Question 1
No, under the current legal framework on healthcare, physicians practicing in a group practice in primary care setting do not have the right to choose what types of patients they can treat in terms of health insurance and disease conditions. According to Sekhri (2000), the managed healthcare system under the Act only gives patients the option of choosing the type of insurance, whether private or public payer but not physicians. Fodeman (n.d) argues that, the new law on health, the Affordable Care Act is likely to interfere with the doctors’ autonomy and flexibility in making decisions on which insurance plans are to be taken by patients based on their medical conditions. The author argues that the Act places unreasonable bureaucratic procedures and red tape on physicians (Fodeman, n.d). Moreover, this could automatically discriminate against those patients with certain medical conditions not covered by the Act or with other reimbursement sources as it will tie the unnecessarily to state-mandated healthcare which may not satisfy their medical preferences and who may need to consult specialist physicians (Sekhri, 2000).
Question 2
The tort reform which would see medical practitioners barred from engaging in the practice of defensive medicine was excluded from the Affordable Care Act when it came into force in 2010 majorly because political opinion was divided on the matter between the Democratic and Republicans in the Senate (Youn, 2012). The stakeholders who benefited much from the omission of tort reform from the Obama Care Act are mainly the doctors who would be weighed down by litigation had a provision been inserted in the Act requiring them to take liability insurance. Injured patients also benefited as the malpractice reform provision would increase the costs of healthcare for them.
Question3
ERISA means the Employee Retirement Income Security Act enacted by the US federal government in 1974. It provides employer-based healthcare plans for employees as noted by Hellinger andYoung (2005). This is an important consideration whenever a suit is brought against a managed care organization as it contains a presumption in favor of the patient that the healthcare organization was at fault thus reducing the burden of proof on the plaintiff. It preempts vicarious liability on the part of the healthcare organization for any medical negligence by its employees (Rothstein, 2010). This is an important consideration for managed care organizations because they have to ensure that their employees observe due care and diligence at all times lest they be held liable for the negligent acts of their employee nurses and doctors.. According to Steiner, ERISA is important when MCOs are contracting with employers (Hellinger & Young, 2005).
References
Fodeman, J. (n.d). The new health law: Bad for patients, awful for patients.
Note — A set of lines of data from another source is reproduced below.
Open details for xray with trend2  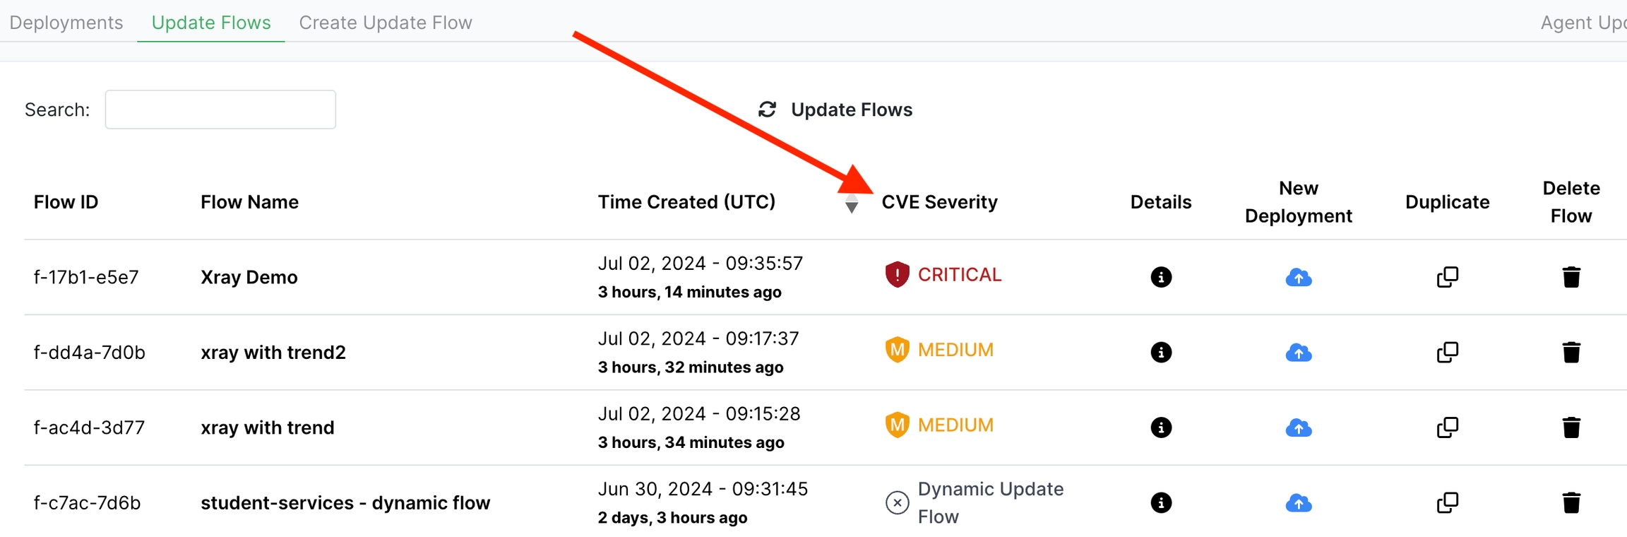point(1160,352)
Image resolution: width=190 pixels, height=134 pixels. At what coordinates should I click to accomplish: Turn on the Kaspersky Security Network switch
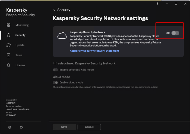pos(175,33)
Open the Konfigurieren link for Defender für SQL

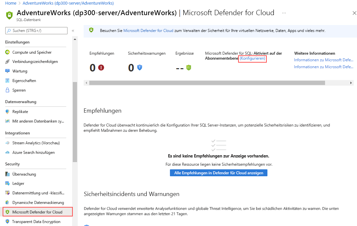[x=252, y=58]
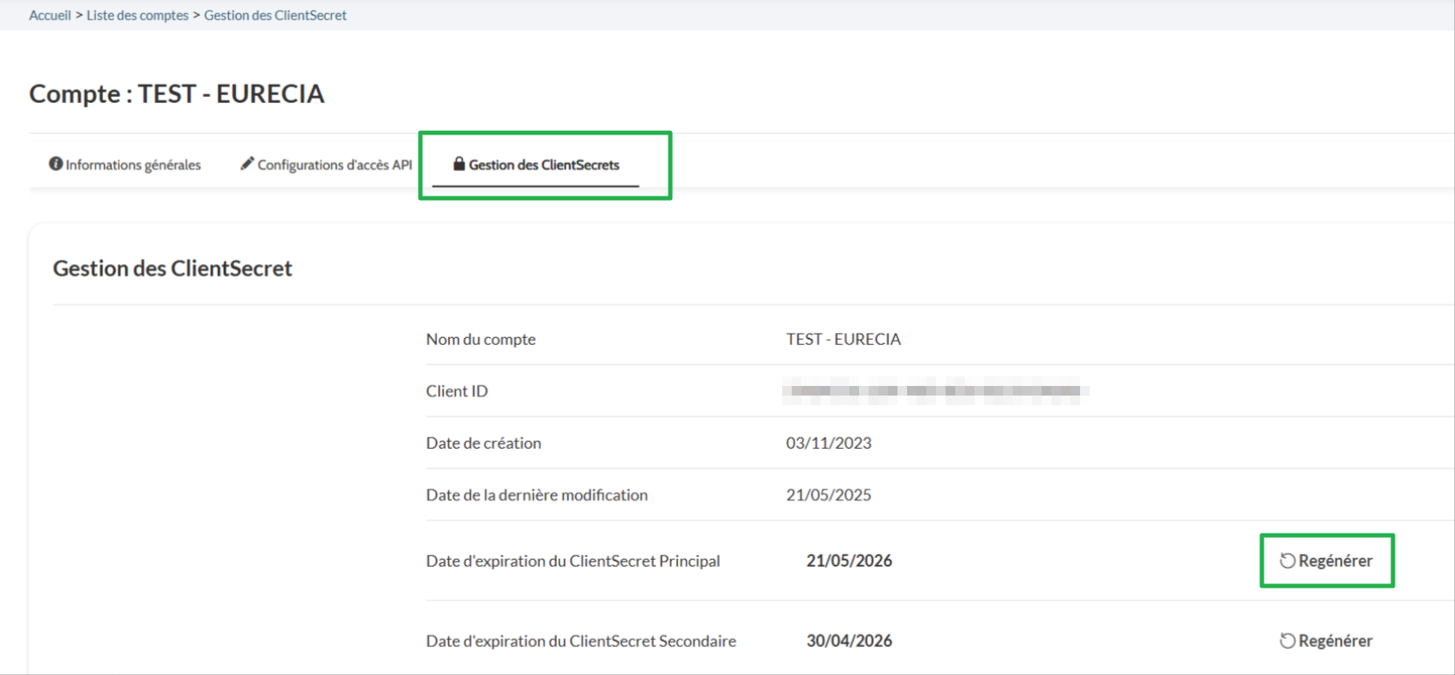Click the page title Compte : TEST - EURECIA
This screenshot has height=675, width=1455.
point(177,93)
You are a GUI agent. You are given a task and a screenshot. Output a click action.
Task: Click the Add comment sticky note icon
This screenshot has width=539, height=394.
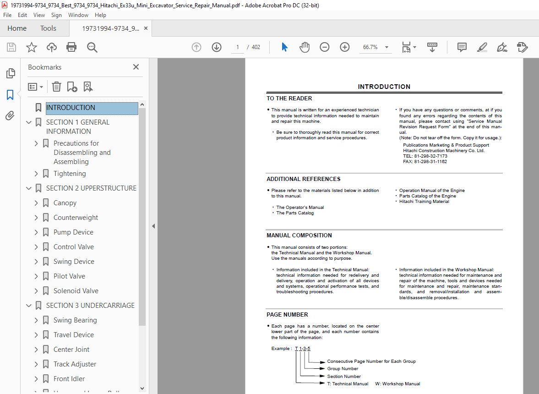pos(462,47)
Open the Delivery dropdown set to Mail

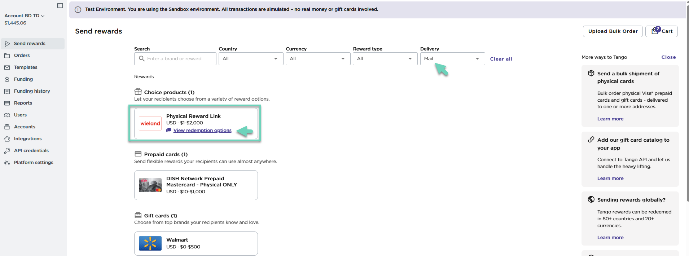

Retreived February 4, 2016, from http://www.theihcc.com/en/communities/policy_legislation/the-new-health-law-bad-for-doctors-awful-for-patie_gn17y01k.html
Hellinger, F. J., & Young, G. J. (2005). Health plan liability and ERISA: The expanding scope of state legislation. American Journal of Public Health, 95(2), 217-223.Retrieved February 4, 2016, from http://www.ncbi.nlm.nih.gov/pmc/articles/PMC1449155/pdf/0950217.pdf
Rothstein, M. A. (2010). Health care and medical malpractice claims. Journal of Law & Medical Ethics, 38(4), 871-874. Retrieved February 4, 2016, from http://www.ncbi.nlm.nih.gov/pmc/articles/PMC3077940/pdf/nihms264895.pdf
Sekhri, N. K. (2000). Managed care: The US experience. B ulletin of the World Health Oganization Journal, 78(6), 830-843.
Steiner, J. E. (2013). Problems in healthcare law. New York: Johns & Bartlett Publishers.